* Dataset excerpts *

%%

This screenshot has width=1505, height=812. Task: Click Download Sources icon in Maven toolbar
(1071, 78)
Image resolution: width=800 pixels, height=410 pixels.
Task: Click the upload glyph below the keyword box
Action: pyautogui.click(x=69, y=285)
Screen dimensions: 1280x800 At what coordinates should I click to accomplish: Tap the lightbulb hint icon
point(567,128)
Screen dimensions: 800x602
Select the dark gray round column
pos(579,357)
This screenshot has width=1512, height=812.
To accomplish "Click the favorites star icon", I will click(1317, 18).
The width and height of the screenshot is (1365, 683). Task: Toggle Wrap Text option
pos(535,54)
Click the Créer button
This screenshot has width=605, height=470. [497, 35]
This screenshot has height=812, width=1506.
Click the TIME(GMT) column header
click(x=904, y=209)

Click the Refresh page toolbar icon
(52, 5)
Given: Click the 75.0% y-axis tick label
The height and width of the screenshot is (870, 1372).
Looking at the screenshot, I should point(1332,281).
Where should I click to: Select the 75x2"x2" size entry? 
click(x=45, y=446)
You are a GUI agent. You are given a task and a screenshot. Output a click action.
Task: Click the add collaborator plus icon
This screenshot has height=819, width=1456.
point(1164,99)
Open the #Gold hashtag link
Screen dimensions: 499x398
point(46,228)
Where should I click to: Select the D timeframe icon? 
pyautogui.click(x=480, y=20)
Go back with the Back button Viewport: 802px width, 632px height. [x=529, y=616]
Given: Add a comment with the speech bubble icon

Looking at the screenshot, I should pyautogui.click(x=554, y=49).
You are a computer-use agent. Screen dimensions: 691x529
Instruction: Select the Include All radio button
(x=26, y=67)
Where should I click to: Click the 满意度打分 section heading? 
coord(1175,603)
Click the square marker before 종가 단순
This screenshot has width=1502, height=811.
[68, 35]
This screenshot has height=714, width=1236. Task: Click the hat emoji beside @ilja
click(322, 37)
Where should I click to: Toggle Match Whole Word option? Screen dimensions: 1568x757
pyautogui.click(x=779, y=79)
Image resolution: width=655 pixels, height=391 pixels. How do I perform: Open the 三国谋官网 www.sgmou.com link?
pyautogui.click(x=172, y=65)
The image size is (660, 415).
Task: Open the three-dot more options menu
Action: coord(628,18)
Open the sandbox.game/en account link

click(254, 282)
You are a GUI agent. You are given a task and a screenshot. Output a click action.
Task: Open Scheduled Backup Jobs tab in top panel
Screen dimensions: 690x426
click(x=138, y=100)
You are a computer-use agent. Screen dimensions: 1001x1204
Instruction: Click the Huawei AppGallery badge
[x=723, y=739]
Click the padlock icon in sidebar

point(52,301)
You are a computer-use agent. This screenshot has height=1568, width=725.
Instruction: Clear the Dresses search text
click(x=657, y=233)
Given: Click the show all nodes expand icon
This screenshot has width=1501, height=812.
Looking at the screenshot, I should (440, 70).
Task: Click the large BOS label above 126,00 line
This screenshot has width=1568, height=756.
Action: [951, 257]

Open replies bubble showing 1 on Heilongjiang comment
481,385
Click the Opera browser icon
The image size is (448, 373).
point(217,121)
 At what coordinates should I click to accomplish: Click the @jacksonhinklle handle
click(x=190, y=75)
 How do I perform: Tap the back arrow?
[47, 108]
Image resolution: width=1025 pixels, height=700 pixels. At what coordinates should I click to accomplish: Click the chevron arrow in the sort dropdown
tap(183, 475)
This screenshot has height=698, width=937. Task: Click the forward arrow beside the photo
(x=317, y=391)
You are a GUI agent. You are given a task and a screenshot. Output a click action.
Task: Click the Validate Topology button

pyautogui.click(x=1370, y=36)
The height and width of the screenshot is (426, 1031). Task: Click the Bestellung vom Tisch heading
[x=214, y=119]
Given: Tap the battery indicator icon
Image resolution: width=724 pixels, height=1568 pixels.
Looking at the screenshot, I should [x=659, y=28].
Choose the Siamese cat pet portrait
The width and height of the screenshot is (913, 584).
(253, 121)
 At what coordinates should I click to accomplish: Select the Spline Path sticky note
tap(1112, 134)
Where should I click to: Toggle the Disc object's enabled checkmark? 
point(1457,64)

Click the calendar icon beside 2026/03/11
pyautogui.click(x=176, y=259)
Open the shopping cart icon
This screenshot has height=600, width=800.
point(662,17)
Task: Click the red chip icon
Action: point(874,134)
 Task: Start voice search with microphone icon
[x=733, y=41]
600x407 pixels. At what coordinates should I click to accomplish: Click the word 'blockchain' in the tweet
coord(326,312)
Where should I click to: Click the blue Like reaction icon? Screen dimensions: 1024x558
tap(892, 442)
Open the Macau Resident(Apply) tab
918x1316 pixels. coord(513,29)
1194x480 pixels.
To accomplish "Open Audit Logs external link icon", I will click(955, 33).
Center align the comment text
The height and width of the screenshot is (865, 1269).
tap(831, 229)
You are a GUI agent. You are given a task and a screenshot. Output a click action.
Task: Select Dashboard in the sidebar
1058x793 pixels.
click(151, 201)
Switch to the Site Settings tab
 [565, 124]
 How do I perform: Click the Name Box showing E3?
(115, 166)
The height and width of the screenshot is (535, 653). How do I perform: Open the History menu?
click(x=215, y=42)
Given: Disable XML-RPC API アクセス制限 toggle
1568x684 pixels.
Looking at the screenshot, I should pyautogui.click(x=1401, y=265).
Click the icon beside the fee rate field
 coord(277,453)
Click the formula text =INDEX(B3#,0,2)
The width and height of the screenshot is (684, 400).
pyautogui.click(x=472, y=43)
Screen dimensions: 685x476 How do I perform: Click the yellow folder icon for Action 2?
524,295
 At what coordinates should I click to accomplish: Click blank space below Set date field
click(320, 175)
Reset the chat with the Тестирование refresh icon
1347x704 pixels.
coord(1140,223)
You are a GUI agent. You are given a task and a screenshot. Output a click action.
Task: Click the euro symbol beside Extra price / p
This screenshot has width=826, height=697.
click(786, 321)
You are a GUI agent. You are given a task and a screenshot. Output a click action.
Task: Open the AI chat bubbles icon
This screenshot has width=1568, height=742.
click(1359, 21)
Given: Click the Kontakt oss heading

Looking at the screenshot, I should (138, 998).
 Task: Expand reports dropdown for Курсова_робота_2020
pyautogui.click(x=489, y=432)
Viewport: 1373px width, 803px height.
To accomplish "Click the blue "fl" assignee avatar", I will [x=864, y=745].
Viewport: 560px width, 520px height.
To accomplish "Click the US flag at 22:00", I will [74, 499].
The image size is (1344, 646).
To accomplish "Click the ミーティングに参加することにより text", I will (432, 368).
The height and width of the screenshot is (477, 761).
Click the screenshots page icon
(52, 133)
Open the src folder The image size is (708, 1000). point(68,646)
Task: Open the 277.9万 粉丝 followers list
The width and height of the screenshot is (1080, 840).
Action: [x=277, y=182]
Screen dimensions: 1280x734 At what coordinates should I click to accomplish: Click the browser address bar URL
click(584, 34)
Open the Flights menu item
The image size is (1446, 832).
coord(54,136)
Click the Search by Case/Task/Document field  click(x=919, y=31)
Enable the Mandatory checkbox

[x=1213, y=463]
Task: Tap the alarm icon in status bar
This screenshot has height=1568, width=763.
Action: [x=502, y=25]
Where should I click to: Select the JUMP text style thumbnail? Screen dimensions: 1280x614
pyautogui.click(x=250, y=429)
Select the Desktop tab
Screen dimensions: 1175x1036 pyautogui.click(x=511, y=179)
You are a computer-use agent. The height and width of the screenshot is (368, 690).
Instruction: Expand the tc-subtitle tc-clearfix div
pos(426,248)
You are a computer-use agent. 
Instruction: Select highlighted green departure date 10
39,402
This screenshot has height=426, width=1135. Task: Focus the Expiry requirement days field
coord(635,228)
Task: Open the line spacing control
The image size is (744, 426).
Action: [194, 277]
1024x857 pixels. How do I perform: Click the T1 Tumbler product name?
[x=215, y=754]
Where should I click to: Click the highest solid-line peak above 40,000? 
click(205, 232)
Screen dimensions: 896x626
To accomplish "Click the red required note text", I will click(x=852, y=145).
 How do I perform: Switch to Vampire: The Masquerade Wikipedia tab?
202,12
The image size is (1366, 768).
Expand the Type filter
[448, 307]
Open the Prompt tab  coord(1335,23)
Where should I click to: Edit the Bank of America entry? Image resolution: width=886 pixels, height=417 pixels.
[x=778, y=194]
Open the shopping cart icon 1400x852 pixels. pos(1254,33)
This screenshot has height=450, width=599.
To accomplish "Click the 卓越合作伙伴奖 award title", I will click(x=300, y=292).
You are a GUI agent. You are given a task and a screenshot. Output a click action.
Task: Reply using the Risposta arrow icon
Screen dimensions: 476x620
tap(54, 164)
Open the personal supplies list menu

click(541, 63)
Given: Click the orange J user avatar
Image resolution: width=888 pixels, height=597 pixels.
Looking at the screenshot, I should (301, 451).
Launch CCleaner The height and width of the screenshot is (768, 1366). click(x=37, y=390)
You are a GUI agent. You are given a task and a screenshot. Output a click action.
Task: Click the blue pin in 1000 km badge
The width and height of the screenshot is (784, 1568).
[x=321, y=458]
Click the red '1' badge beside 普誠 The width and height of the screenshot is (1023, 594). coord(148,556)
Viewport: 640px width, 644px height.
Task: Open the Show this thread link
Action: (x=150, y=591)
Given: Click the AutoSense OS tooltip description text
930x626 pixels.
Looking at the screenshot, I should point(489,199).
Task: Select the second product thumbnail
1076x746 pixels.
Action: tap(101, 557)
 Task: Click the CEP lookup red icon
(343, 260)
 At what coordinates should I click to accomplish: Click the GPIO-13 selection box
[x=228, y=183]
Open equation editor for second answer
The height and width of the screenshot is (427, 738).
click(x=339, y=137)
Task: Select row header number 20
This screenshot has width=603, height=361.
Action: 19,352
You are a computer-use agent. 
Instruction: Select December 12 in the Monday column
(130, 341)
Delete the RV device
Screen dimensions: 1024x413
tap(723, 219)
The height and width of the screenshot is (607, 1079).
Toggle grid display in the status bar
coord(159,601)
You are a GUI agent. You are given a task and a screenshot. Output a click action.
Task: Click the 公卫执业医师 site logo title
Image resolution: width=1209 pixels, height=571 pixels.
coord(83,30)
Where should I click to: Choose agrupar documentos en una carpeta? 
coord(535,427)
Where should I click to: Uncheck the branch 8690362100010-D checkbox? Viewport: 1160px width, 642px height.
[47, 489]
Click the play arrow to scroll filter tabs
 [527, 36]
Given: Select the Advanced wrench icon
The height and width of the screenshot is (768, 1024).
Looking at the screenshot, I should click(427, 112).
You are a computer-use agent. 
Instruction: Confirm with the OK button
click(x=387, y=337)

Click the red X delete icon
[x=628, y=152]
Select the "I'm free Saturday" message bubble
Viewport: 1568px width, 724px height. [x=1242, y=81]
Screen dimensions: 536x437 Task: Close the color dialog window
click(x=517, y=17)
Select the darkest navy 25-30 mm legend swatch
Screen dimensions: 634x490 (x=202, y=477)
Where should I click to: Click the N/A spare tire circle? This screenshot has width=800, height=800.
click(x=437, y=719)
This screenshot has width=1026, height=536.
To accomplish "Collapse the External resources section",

%%

* What you have to do *
Above are the records; copy exactly the lines from the line with "Screen dimensions: 896x626" through the line with "Open the Prompt", both included.

* Expected output *
Screen dimensions: 896x626
To accomplish "Click the red required note text", I will click(x=852, y=145).
 How do I perform: Switch to Vampire: The Masquerade Wikipedia tab?
202,12
The image size is (1366, 768).
Expand the Type filter
[448, 307]
Open the Prompt tab  coord(1335,23)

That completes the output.